Learn To Meditate - What is Meditation

Part 2 -What is Meditation

Meditation has a different meaning for different people. Some use it to relax some to help them succeed at sport or in business. Some people meditate to help them deal with emotional upsets, others are looking for mental clarity and to develop concentration. Meditation can, in time, do all this. It brings our potential to the fore, it calms the mind, helps us get our problems in perspective. It teaches us to focus positively on the task at hand.
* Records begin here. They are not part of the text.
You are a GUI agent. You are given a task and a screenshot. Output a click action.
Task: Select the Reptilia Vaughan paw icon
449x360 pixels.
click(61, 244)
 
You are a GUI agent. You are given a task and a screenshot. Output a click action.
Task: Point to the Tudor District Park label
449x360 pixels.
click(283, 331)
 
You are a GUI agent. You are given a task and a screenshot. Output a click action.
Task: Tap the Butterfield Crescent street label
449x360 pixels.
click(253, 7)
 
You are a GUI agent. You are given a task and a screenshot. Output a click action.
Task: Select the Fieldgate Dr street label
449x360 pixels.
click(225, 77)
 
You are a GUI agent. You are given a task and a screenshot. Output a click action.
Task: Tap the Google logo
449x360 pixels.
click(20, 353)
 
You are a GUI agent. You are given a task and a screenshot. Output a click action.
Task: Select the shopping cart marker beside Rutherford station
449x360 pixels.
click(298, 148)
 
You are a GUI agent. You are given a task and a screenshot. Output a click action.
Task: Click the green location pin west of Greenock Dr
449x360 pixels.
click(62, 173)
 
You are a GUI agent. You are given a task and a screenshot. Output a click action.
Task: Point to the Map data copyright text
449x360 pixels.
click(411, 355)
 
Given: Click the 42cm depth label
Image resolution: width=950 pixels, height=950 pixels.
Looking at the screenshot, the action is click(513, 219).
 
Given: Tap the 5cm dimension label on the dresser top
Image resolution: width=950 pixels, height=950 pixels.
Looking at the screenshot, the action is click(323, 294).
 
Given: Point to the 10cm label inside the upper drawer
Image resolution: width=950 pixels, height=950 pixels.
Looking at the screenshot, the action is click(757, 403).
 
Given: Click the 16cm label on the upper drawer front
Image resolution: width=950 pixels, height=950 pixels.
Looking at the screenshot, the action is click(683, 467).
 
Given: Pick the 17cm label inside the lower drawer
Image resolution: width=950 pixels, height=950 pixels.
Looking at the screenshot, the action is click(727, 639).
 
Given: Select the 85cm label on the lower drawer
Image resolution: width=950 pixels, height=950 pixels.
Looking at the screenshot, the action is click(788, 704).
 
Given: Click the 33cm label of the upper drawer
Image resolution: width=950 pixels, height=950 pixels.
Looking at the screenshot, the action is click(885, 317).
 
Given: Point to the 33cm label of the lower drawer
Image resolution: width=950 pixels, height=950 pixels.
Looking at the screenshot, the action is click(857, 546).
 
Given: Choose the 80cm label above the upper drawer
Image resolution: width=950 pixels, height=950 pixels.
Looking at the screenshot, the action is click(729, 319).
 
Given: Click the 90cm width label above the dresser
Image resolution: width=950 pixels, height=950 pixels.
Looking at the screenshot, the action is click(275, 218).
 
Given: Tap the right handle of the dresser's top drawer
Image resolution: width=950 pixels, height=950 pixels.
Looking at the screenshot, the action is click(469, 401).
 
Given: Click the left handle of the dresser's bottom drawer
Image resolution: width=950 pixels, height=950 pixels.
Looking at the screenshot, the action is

And still meditation is more than all this. It is a tool to develop and expand our consciousness. In meditation proper we dive deep within to find our inner treasures – peace, love, delight and more.

When we can make the mind calm and quiet, we will feel that a new creation is dawning inside us. When the mind is vacant and tranquil and our whole existence becomes an empty vessel, our inner being can invoke infinite peace, light and bliss to enter into the vessel and fill it. This is meditation.”    -  Sri Chinmoy

Reading the writings of a very advanced teacher and practitioner of meditation is of immense benefit. Only an experienced teacher who has negotiated the route is in a position to guide others. Such a teacher can inspire seekers with his insights and high experiences. Sri Chinmoy is able to imbue his writings with a unique and profound consciousness, which will elevate the seeker. For a greater understanding of meditation and Sri Chinmoy’s philosophy the following references are most relevant.

  • Why we meditate: We are all seekers, and our goal is…Read p13-p15
  • Meditation is like…. Read p30
  • Beginning Meditation When you meditate at home…. Read p31-p32
  • Meditating on the Heart It is better to meditate on…Read p35-p36
  • Is Meditation Practical ? We say somebody is practical when… Read p38-p40
  • ( All page numbers refer to The Wings of Joy ) MEDITATION EXERCISES

Before we begin meditation proper there are a few preliminaries we need to master.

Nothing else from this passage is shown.